Having bad knees shouldn’t keep you from your yoga mat. If you experience or have knee problems, chose a slow, alignment-based style of yoga such as Iyengar or Hatha yoga and ask your teacher prior to class about modifications you could do. Taking care of your knees in yoga will help you enjoy your practice more and move around more happily in your world. Yoga strengthens the muscles in the lower and upper legs, which protects and stabilizes the knee joint. Performed correctly, yoga’s fluid movements allow swollen or otherwise painful joints to glide smoothly over one another, increasing mobility and strength without excess wear and tear. Yoga is a safe alternative to weight-bearing exercises that could worsen knee joints because yoga strengthens the muscles around them, which reduces tension and increases mobility.

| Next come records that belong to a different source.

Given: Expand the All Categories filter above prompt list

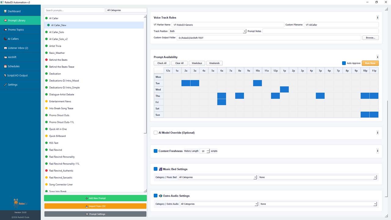Looking at the screenshot, I should click(126, 10).
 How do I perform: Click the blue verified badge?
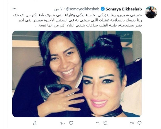pyautogui.click(x=103, y=9)
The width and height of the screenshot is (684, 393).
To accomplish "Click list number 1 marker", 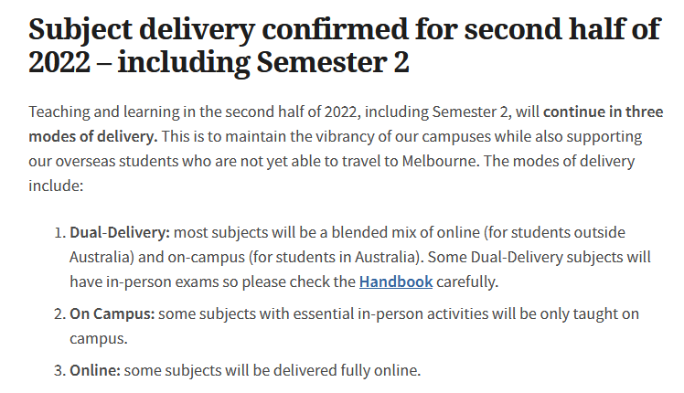I will coord(59,232).
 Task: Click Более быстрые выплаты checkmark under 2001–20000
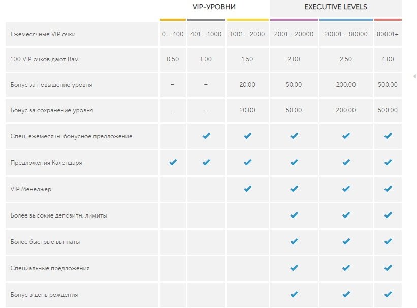[x=294, y=241]
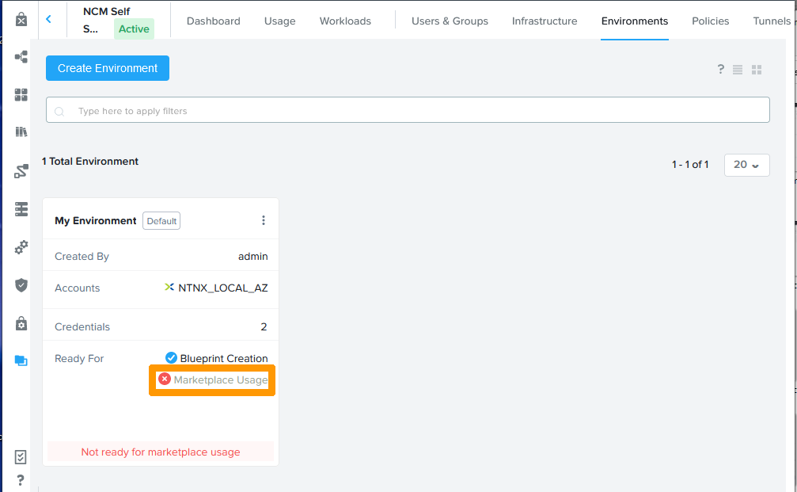This screenshot has width=797, height=492.
Task: Open the page size dropdown showing 20
Action: (746, 165)
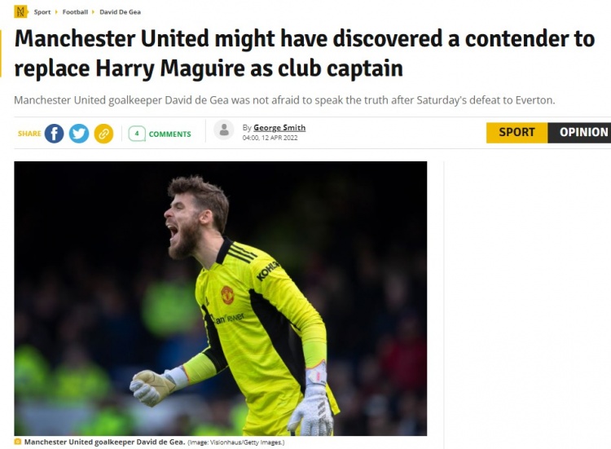The height and width of the screenshot is (449, 611).
Task: Share article on Facebook
Action: [54, 134]
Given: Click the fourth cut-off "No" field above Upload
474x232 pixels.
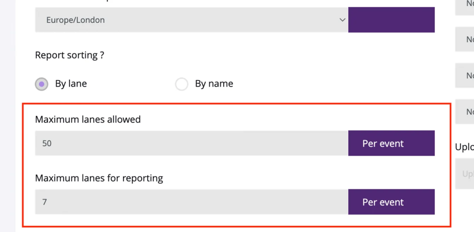Looking at the screenshot, I should click(465, 112).
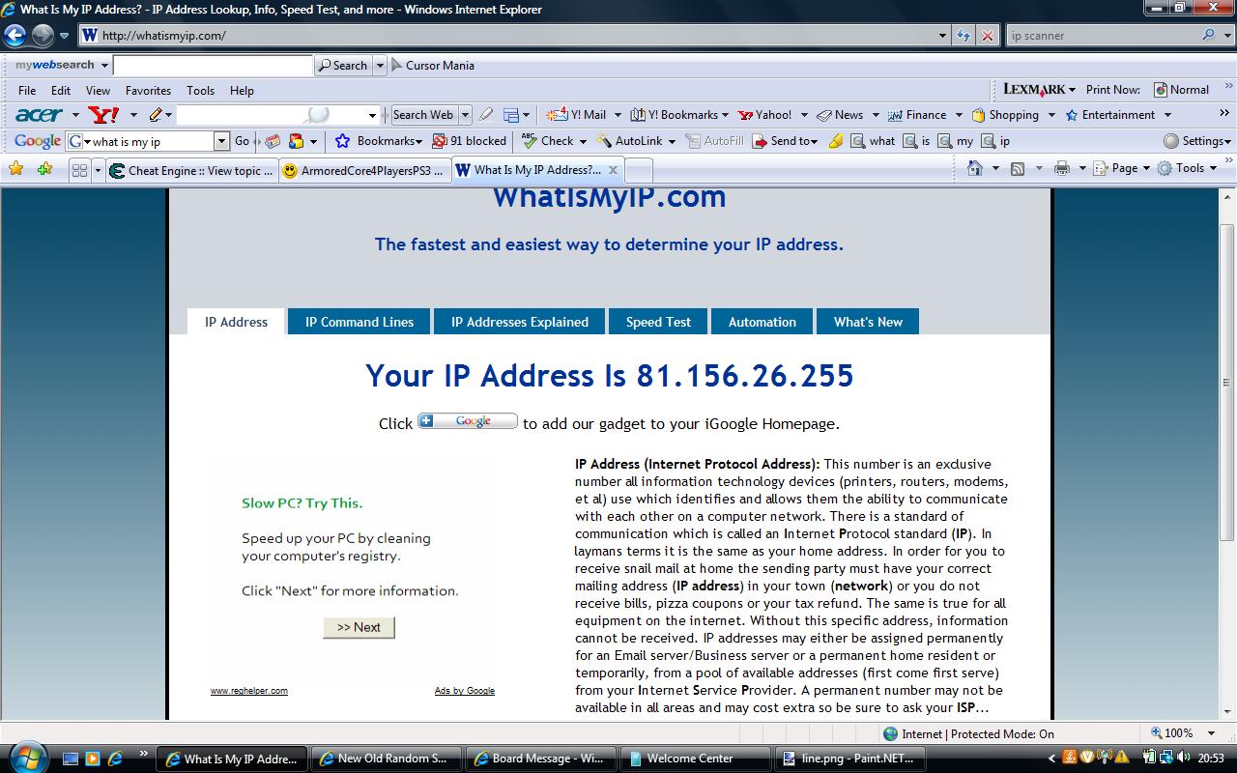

4 tips to counter knee pain:
1. Don’t disregard pain
This may also seem very obvious, but actually it isn’t. Many of us suffer through a lot of things when it comes to our exercise. A good rule for the knees is no pain. When you practice yoga, you should not feel pain in your knees. You should feel no little “twitch”, nor do you want to feel pain in the front of the knee, under the kneecap, or deep inside the knee. If you do feel pain, you need to stop, realign, and try again. Sometimes, you may not get a pain during a pose; you may feel pain in the knee afterward, or the next day. This could be a sign that you have overworked your knee, or have been out of alignment. Remember it the next time you practice.
Often knee pain is a result of our hips lacking flexibility. Therefore, warming up your hips joints prior to beginning your practice is essential for maintaining good knee health. Your knees may hurt in cat/cow or various lunges, and other poses where one knee is on the floor. Your knee caps(patellas), have no padding, and a hard floor offers virtually no support for aching knees.
3. Use Your Feet
Paying attention to where and how you place your feet is crucial for knee care. Place your feet with care, following instruction to keep the muscles in your feet engaged in your practice, whether standing on them, sitting on them, or when they are in the air. Simply lifting and spreading your toes in standing poses engages the muscles in your lower legs and, in turn, protects the ligaments in your knees. Flexing the feet and engaging all toes, especially the baby toe, is a great way to protect your knee joint. This is a really good yoga mat for proper alignment in poses especially if you practice at home.
4. Micro Bend Your Knees
In standing, straight-legged poses, give your knees a little bend, this will allow your muscles to support you, not your knee joint. Don’t lock your knees! Some styles of yoga teach locking the knees. There are ways to do this that are safe, but the mechanics are complicated and often not taught properly. In addition, when your legs are bearing weight, never hyper-extend your knees. What does this mean? Never let your knee bend backwards, it is not good for your knee joint, or the tendons and ligaments in the knee. In addition, when you are in wide legged poses, energetically draw your legs toward each other, this will engage your leg muscles more actively, drawing muscles to bone, thus protecting your knees.